Sin entrar en la difícil y controversial cuestión de la formación del canon de la Escritura, es evidente que porciones considerables de la información que se encuentra en ella deben haberse transmitido oralmente a través de un período corto o largo de tiempo (cf. 2 Ti. 1:13; 2:2; 1 Co. 15:13; 11:23, etc.). [6] Esto no pudo pasar mas allá de la muerte del ultimo de los apóstoles, quedando para este momento todas las doctrinas y tradiciones practicadas hasta ese momento registradas en la Santa Palabra de Dios.

Pocos cuestionarían la afirmación de K. Barth: «Es evidente que existe una tradición anterior a la Sagrada Escritura y en la que se basa la Sagrada Escritura: éste es el camino que va desde la revelación como tal hasta su certificación escritural» (Church Dogmatics, T & T Clark, Edinburgh, 1956, I, 2, p. 552). Esto no da a la tradición oral una coexistencia autoritativa con la Escritura. Tan pronto como la Sagrada Escritura comienza a existir por inspiración divina, toda la tradición oral queda al margen, incluso aunque pudiera probarse su veracidad debe ceder a la autoridad de la Escritura y ser interpretada por ella.[6] 
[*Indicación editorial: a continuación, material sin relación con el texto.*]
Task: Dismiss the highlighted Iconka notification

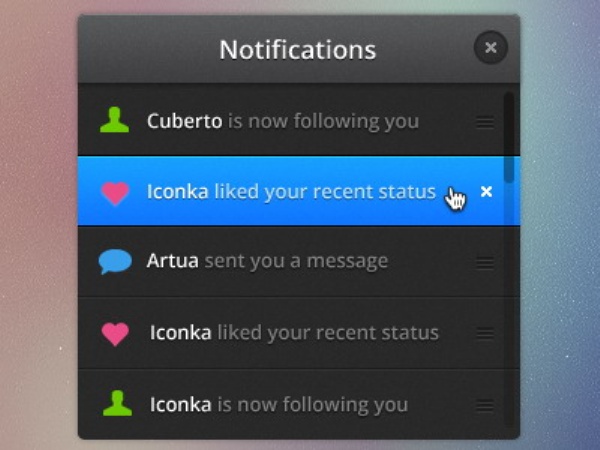Action: tap(486, 191)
Aún si buscamos en la historia de la iglesia para verificar si son veraces la tradiciones que alega la ICAR ser enseñadas por Cristo nos damos cuenta que no existen.

Por ejemplo:

Cuando vamos la época nicena en busca de más luz para los pasajes difíciles del NT, encontramos los puntos de vista más divergentes. Esto enseña claramente que no había una tradición teológica autoritativa que vinculara a los apóstoles con el segundo siglo. Esto se confirma por los escritos de los padres postapóstolicos, todos los cuales se desviaron de las normas del NT en algunos sentidos.[8]
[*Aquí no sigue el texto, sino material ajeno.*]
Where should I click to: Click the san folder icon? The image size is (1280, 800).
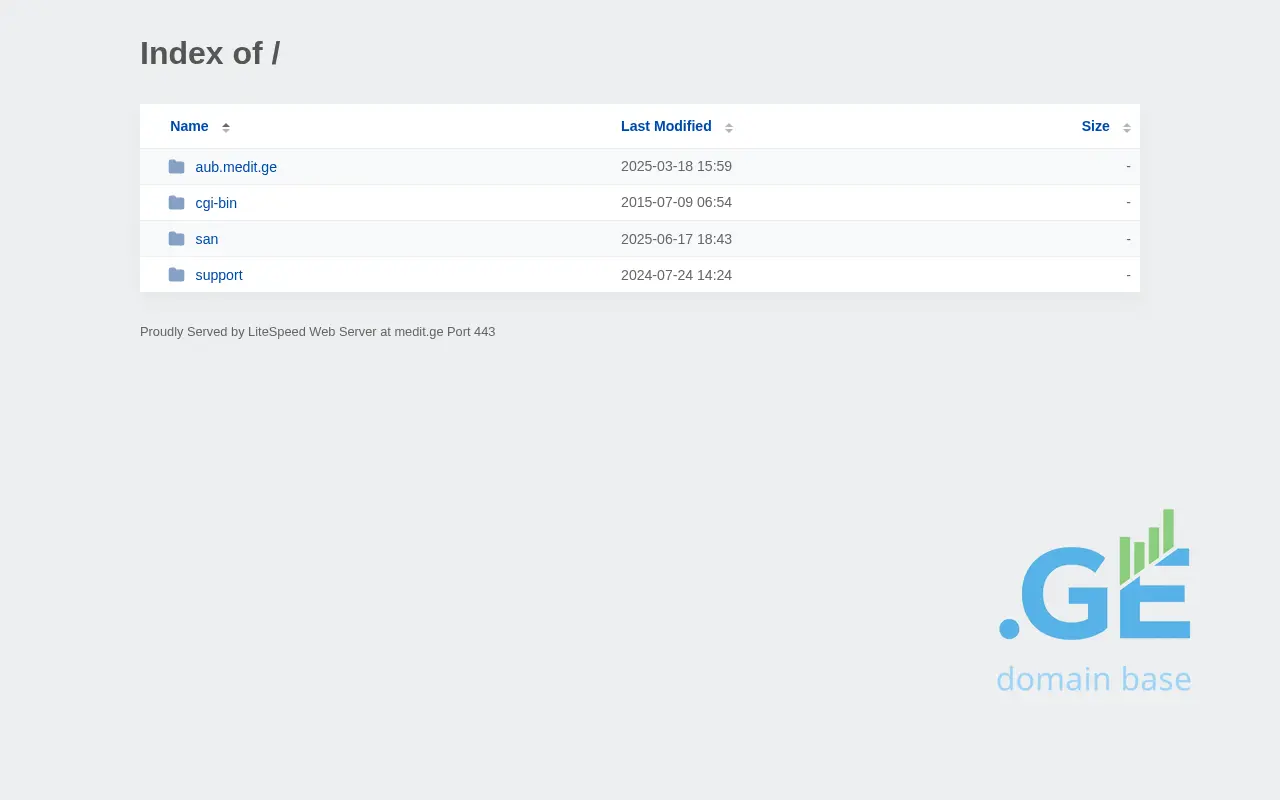click(x=176, y=239)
Amigos, tenemos que ser sinceros y aceptar que muchas iglesias incluyendo la ICAR se han apartado de la verdad de Cristo y se han caminado tras las tradiciones de los hombres.

Bendiciones.

1.- John E. Steinmueller, A Companion to Scripture Studies, I, 48. (Harrison, E. F. (1980). Introducción al Nuevo Testamento. Grand Rapids, MI: Libros Desafío.)

2.- Strong, J. (2002). Nueva concordancia Strong exhaustiva: Diccionario. Nashville, TN: Caribe.

3.- Kittel, G., Friedrich, G., & Bromiley, G. W. (2002). Compendio del diccionario teológico del Nuevo Testamento. Grand Rapids, MI: Libros Desafío.

4.- Real Academia Española, Diccionario de la lengua española,

5.- Williams, G. (2006). Kairós 38: Enero-Junio 2006. Guatemala: Revista del Seminario Teológico Centroamericano.

6.- Jean-Jacques Von Allmen, ed., Vocabulario bíblico (Madrid: Ediciones Marova, 1973): 337.

7.- Harrison, E. F., Bromiley, G. W., & Henry, C. F. H. (2006). Diccionario de Teología. Grand Rapids, MI: Libros Desafío.

8.-HERE; E. Nielsen, Oral Tradition; C. Salmon, The Infallibility of the Church, chap. V; Karl Barth, Church Dogmatics, E.T. I, 2, pp. 547–572, II, 2, pp. 458ss.